Malaria is a mosquito-borne infectious disease that affects humans and other animals. Malaria causes symptoms that typically include fever, tiredness, vomiting, and headaches. In severe cases it can cause yellow skin, seizures, coma, or death. Symptoms usually begin ten to fifteen days after being bitten by an infected mosquito.
The current standard method for malaria diagnosis in the field is light microscopy of blood films. About 170 million blood films are examined every year for malaria, which involves manual counting of parasites. To improve the accuracy and speed of this testing, the project aims to distinguish Malaria infected human blood cells from the normal ones.
Malaria Cell Images Dataset is used for the training and testing of the model. The dataset is available in Kaggle in the website: https://www.kaggle.com/datasets/iarunava/cell-images-for-detecting-malaria. However, this Dataset is taken from the official NIH Website.
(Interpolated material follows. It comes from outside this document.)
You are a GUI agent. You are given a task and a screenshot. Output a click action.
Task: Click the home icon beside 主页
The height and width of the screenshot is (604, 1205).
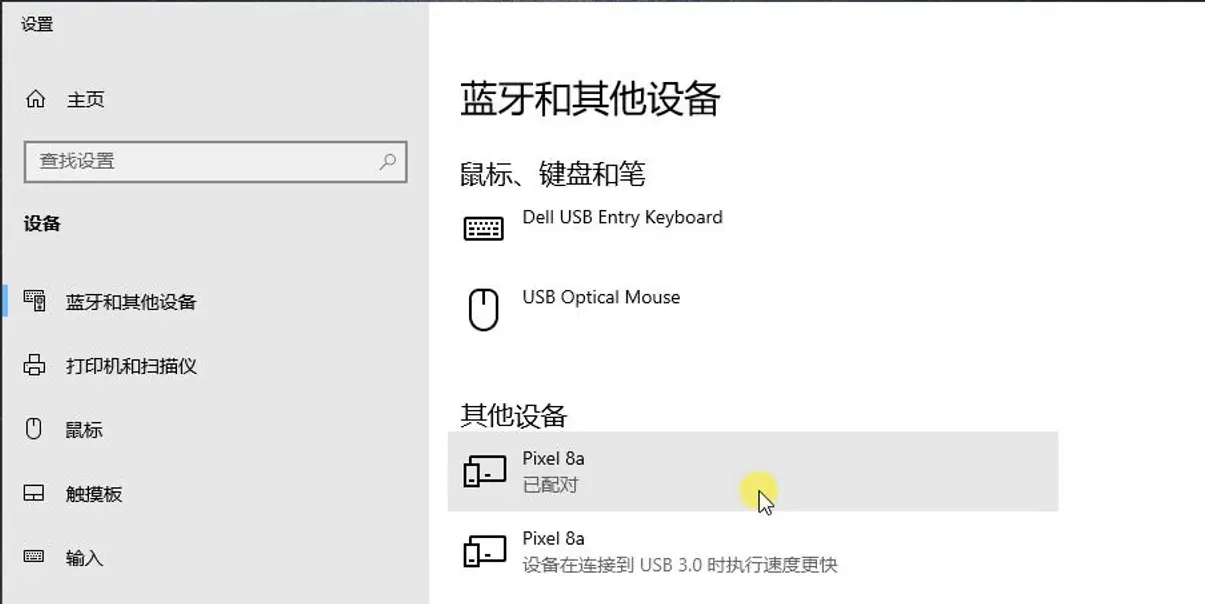click(x=35, y=99)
The dataset contains 2 folders
- Parasitized
- Uninfected
And a total of 27,558 images of cells from different blood films for analysing and predicting Image Cells that contain Malaria parasites or not.
Note: The image resolution in the images is not uniform.
VGG-19 is a 19-layer convolutional neural network. The ImageNet database contains a pretrained version of the network that has been trained on more than a million images. The pretrained network can categorise images into 1000 different item categories, including several animals, a keyboard, a mouse, and a pencil. The VGG19 model has been used in the project as a feature extractor.
On top of VGG19 architecture, a custom architecture is added to enhance the performance and implement transfer learning in this specific case.
The model was trained upon the Malaria Cells Image Dataset for 50 epochs. It achieved a training loss of 0.0433 and an accuracy of 0.9904 along with validation loss and validation accuracy of 0.2561 and 0.9104 respectively.